(Dataset entries)
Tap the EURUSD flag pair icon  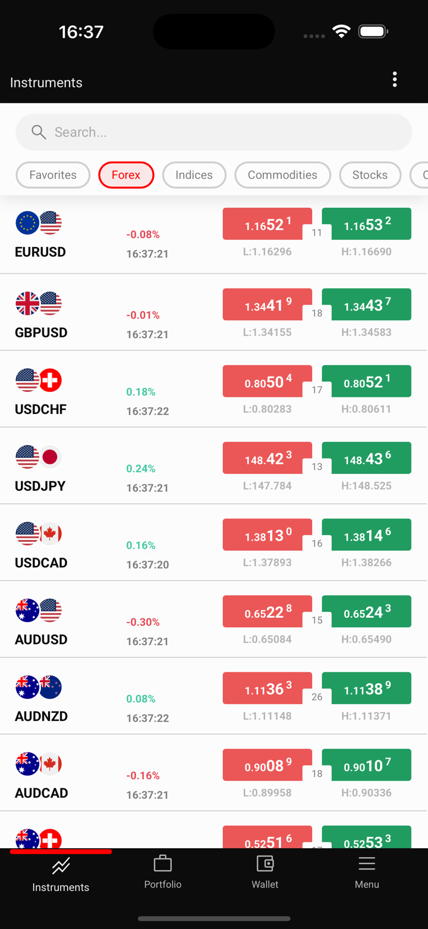click(39, 223)
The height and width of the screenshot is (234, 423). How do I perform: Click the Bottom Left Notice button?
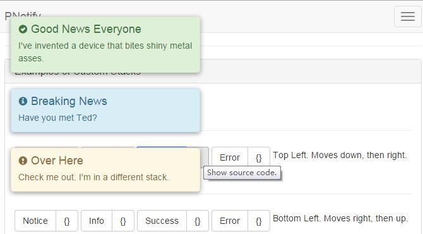point(35,221)
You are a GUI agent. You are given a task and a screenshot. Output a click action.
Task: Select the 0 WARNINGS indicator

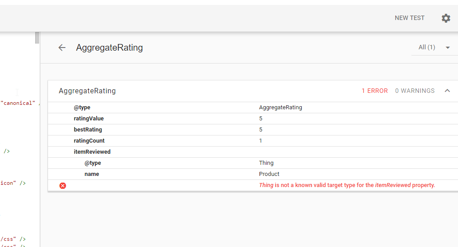pyautogui.click(x=415, y=91)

## WHAT IS REQUIRED
Without any pictures, reproduce exactly the lines from the line that contains "The height and" to the end of the entries above, both ends included.

## OUTPUT BELOW
The height and width of the screenshot is (234, 423). How do I perform: Click the Bottom Left Notice button?
point(35,221)
You are a GUI agent. You are given a task and a screenshot. Output a click action.
Task: Select the 0 WARNINGS indicator

pyautogui.click(x=415, y=91)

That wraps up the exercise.